Task statement:
Once you find the line with "Given: Toggle Send Body off then verify state", output it and every line after it exactly, through the last line of the listing, but no pictures.

Material to process:
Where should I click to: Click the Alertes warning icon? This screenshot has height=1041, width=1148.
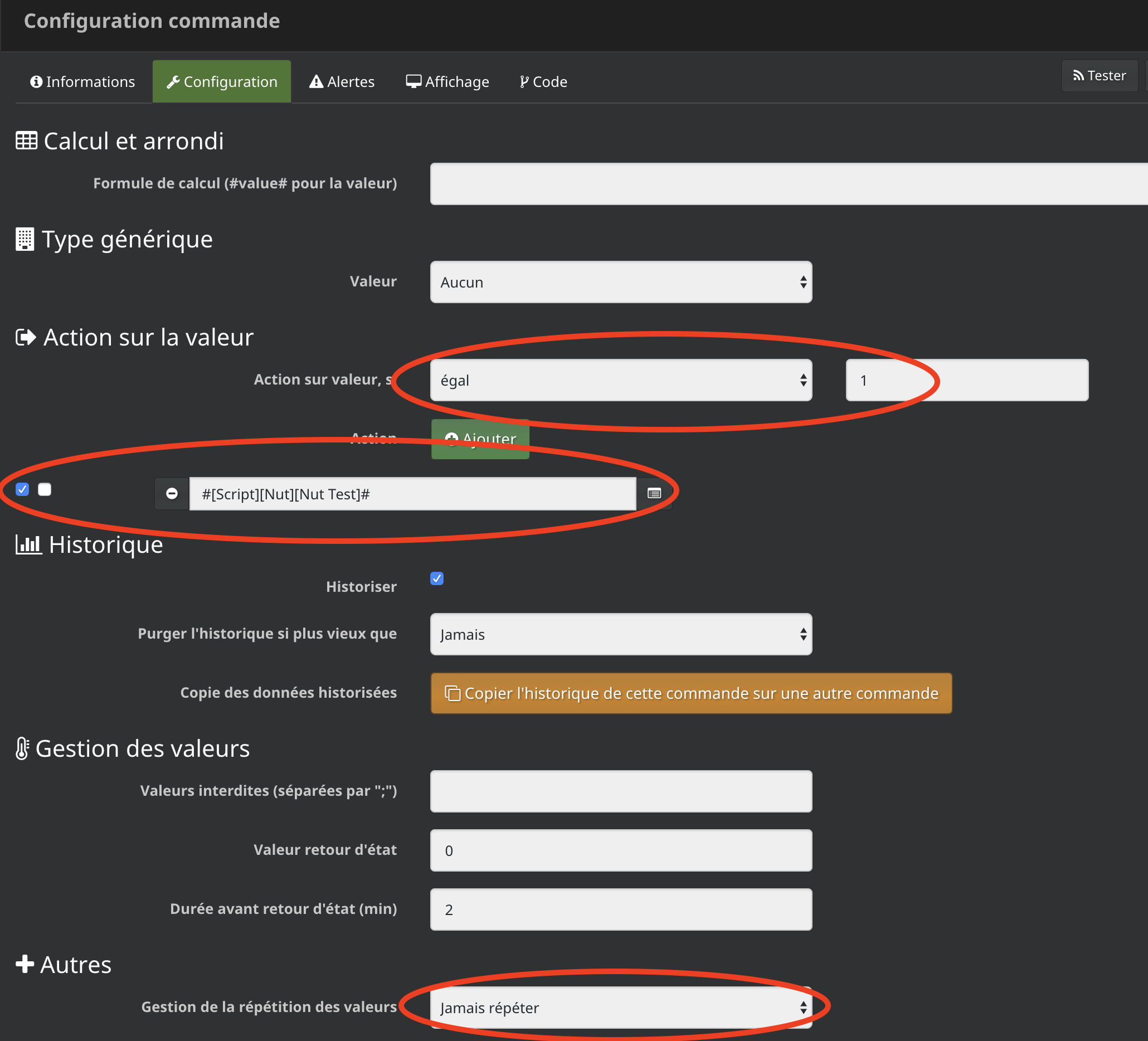click(317, 82)
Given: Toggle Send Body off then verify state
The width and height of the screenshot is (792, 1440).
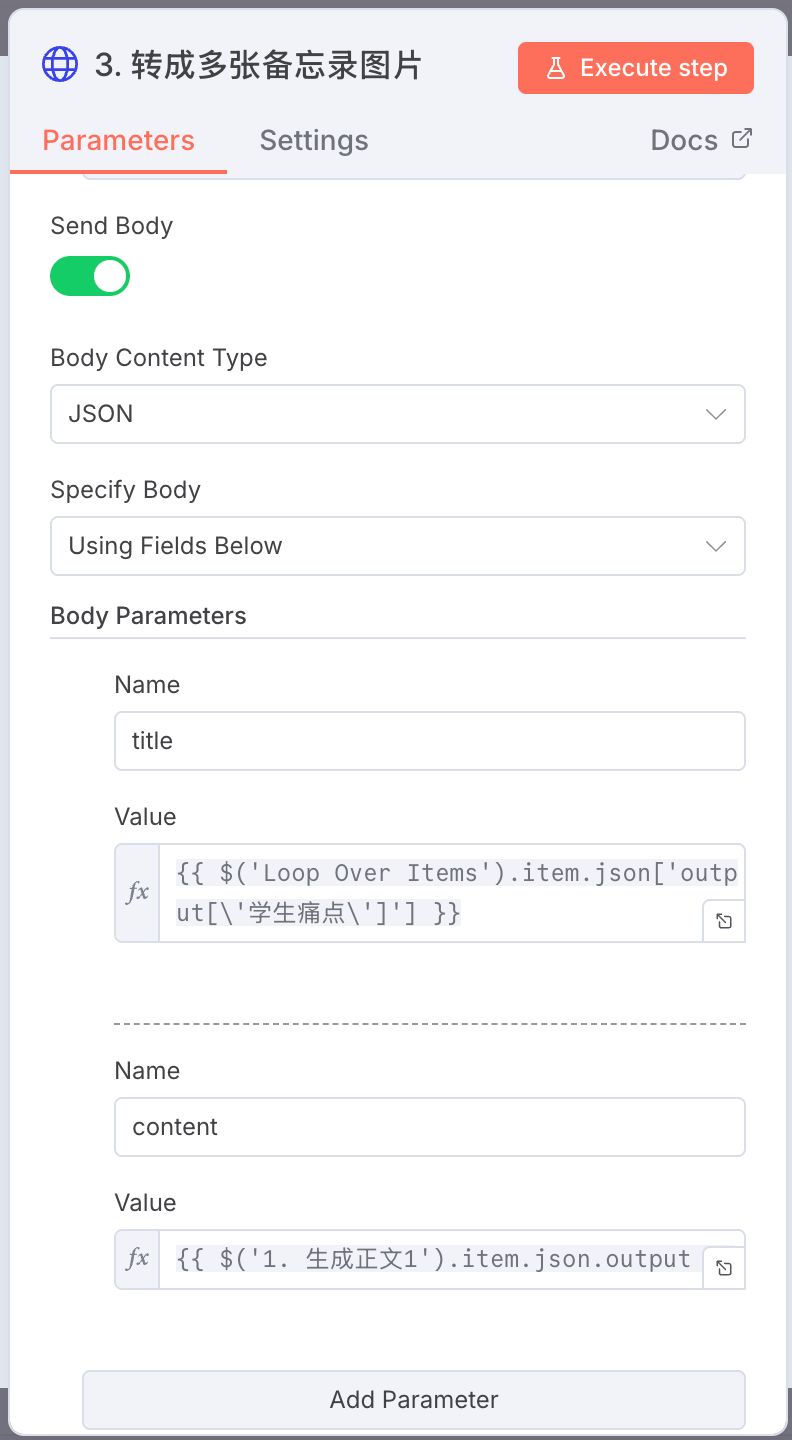Looking at the screenshot, I should (90, 276).
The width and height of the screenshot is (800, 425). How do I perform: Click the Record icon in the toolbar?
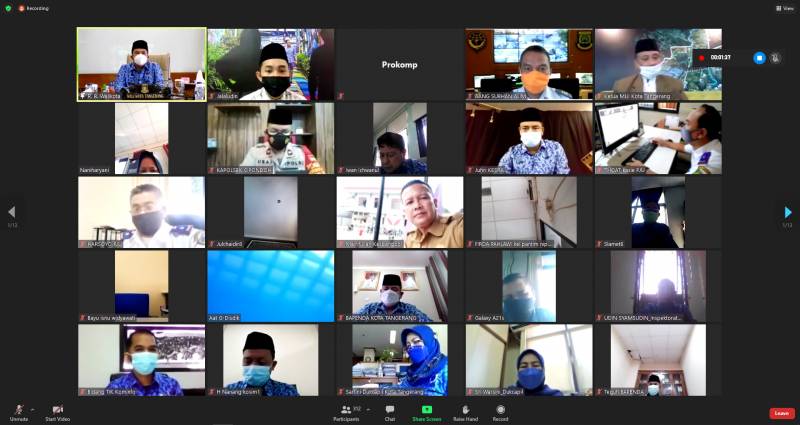point(500,410)

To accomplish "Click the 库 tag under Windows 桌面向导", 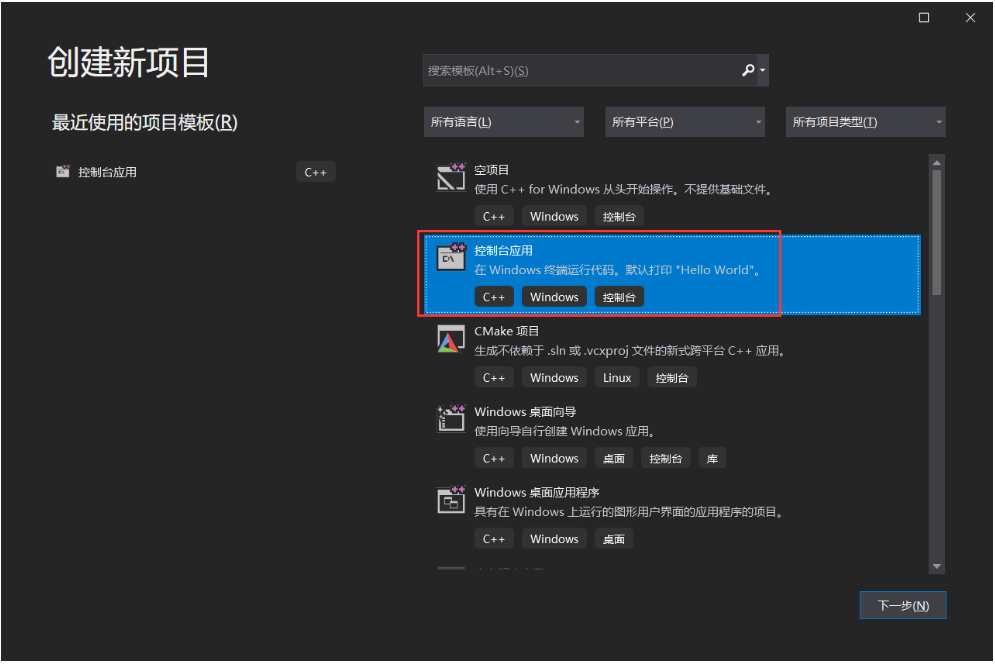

Written answer:
Given: Toggle Send Body off then verify state
The width and height of the screenshot is (792, 1440).
Looking at the screenshot, I should (90, 276).
The width and height of the screenshot is (800, 425). How do I perform: Click the Record icon in the toolbar?
point(500,410)

To accomplish "Click the 库 tag under Windows 桌面向导", 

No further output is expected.